Please make sure to cite the following papers if any of the baseline methods and evaluation metrics are mentioned/utilized in your CAMDA extended abstracts.
Competition related
  • CAMDA 2025 Health Privacy Challenge
Dataset sources
  • Genomic Data Commons (GDC), https://gdc.cancer.gov/, https://portal.gdc.cancer.gov/, accessed on Nov 1, 2024
Dataset preprocessing
  • Chen, Dingfan, Marie Oestreich, Tejumade Afonja, Raouf Kerkouche, Matthias Becker, and Mario Fritz. "Towards biologically plausible and private gene expression data generation." arXiv preprint. (2024)
  • Love, Michael I., Wolfgang Huber, and Simon Anders. "Moderated estimation of fold change and dispersion for RNA-seq data with DESeq2." Genome biology. (2014)
  • Colaprico, Antonio, Tiago C. Silva, Catharina Olsen, Luciano Garofano, Claudia Cava, Davide Garolini, Thais S. Sabedot et al. "TCGAbiolinks: an R/Bioconductor package for integrative analysis of TCGA data." Nucleic acids research. (2016)
  • Subramanian, A., Narayan, R., Corsello, S.M., Peck, D.D., Natoli, T.E., Lu, X., Gould, J., Davis, J.F., Tubelli, A.A., Asiedu, J.K. and Lahr, D.L. "A next generation connectivity map: L1000 platform and the first 1,000,000 profiles." Cell. (2017)
  • Landmark genes, https://clue.io/command?q=/gene-space%20lm, accessed on Nov 1, 2024
Generative models and evaluations
  • Sohn, Kihyuk, Honglak Lee, and Xinchen Yan. "Learning structured output representation using deep conditional generative models." Advances in neural information processing systems. (2015)
  • Xu, Lei, Maria Skoularidou, Alfredo Cuesta-Infante, and Kalyan Veeramachaneni. "Modeling tabular data using conditional gan." Advances in neural information processing systems. (2019)
  • Holsten, L., Dahm, K., Oestreich, M., Becker, M., & Ulas, T. "hCoCena: A toolbox for network-based co-expression analysis and horizontal integration of transcriptomic datasets.

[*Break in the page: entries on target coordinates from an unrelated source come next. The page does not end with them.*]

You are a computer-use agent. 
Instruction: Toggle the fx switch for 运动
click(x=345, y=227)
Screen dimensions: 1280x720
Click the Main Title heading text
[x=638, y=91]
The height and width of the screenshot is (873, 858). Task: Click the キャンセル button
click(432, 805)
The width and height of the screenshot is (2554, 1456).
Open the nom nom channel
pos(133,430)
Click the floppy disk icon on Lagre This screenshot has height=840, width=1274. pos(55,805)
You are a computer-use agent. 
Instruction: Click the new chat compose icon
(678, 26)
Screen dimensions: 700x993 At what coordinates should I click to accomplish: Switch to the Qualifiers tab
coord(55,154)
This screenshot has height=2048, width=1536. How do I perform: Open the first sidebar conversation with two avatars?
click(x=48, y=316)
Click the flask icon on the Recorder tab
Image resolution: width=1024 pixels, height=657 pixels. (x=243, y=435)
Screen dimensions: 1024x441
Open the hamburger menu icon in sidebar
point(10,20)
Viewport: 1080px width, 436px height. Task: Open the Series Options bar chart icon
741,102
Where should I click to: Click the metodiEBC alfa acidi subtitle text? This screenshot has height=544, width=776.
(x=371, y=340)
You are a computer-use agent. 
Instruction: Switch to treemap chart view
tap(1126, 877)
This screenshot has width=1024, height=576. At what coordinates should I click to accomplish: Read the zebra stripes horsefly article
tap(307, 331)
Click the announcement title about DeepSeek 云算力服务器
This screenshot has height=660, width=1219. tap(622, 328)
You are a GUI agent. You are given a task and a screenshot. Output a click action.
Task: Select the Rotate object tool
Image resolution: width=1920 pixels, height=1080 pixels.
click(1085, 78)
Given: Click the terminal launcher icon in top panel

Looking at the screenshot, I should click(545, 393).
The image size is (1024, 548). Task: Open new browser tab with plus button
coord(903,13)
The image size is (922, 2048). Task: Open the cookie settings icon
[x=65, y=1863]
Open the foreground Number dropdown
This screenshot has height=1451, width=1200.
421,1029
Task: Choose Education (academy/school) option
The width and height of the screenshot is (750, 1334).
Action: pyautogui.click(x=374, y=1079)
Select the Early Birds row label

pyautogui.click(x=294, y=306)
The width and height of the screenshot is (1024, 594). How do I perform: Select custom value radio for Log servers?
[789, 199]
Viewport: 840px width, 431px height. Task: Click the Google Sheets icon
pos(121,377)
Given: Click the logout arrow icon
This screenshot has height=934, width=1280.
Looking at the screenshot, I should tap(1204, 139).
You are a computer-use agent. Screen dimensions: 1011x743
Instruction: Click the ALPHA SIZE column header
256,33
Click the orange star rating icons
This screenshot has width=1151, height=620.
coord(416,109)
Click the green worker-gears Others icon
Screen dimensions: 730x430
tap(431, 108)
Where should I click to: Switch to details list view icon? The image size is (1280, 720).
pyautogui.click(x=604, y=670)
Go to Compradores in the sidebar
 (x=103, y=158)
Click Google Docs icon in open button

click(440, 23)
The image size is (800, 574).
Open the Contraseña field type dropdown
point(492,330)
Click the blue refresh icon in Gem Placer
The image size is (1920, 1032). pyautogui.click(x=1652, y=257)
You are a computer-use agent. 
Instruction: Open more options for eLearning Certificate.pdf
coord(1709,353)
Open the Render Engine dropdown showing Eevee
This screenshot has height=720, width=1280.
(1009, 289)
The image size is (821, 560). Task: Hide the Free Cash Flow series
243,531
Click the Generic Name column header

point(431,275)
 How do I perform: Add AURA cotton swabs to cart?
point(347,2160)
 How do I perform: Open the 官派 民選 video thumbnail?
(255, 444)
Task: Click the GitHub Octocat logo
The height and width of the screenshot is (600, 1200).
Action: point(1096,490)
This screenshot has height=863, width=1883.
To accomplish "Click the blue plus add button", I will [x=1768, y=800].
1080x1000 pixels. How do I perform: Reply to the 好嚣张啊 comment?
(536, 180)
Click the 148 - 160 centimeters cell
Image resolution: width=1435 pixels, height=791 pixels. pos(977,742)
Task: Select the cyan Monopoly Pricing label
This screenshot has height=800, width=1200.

STAR protocols." (2024)
  • Lun ATL, McCarthy DJ, Marioni JC. “A step-by-step workflow for low-level analysis of single-cell RNA-seq data with Bioconductor.” F1000Res. (2016)
Membership inference attack models
  • Van Breugel, B., Sun, H., Qian, Z., & van der Schaar, M. "Membership inference attacks against synthetic data through overfitting detection." arXiv preprint. (2023)
  • Chen, D, Yu, N., Zhang, Y., and Fritz, M. "Gan-leaks: A taxonomy of membership inference attacks against generative models." In Proceedings of the 2020 ACM SIGSAC conference on computer and communications security (2020)
  • Hilprecht, B., Härterich, M., & Bernau, D. "Monte carlo and reconstruction membership inference attacks against generative models." Proceedings on Privacy Enhancing Technologies. (2019)
  • Hayes, J., Melis, L., Danezis, G. & De Cristofaro, E. "Logan: Membership inference attacks against generative models." arXiv preprint. (2019)

Important Dates

Jan 14, 2025: Benchmark method submissions open. 

Mar 15, 2025: Track I Phase 1 benchmark submission deadline for blue and red teams. 

Mar 22, 2025: Leaderboard announcement. 

May 12, 2025: Track I Phase 2 (for red teams) & Track II benchmark submission deadline. 

May 15, 2025: CAMDA 2025 extended abstract submission deadline. 

May 22, 2025: CAMDA 2025 acceptance notifications are sent.

Jul 23-24, 2025: CAMDA Conference @ ISMB/ECCB 2025 in Liverpool, UK.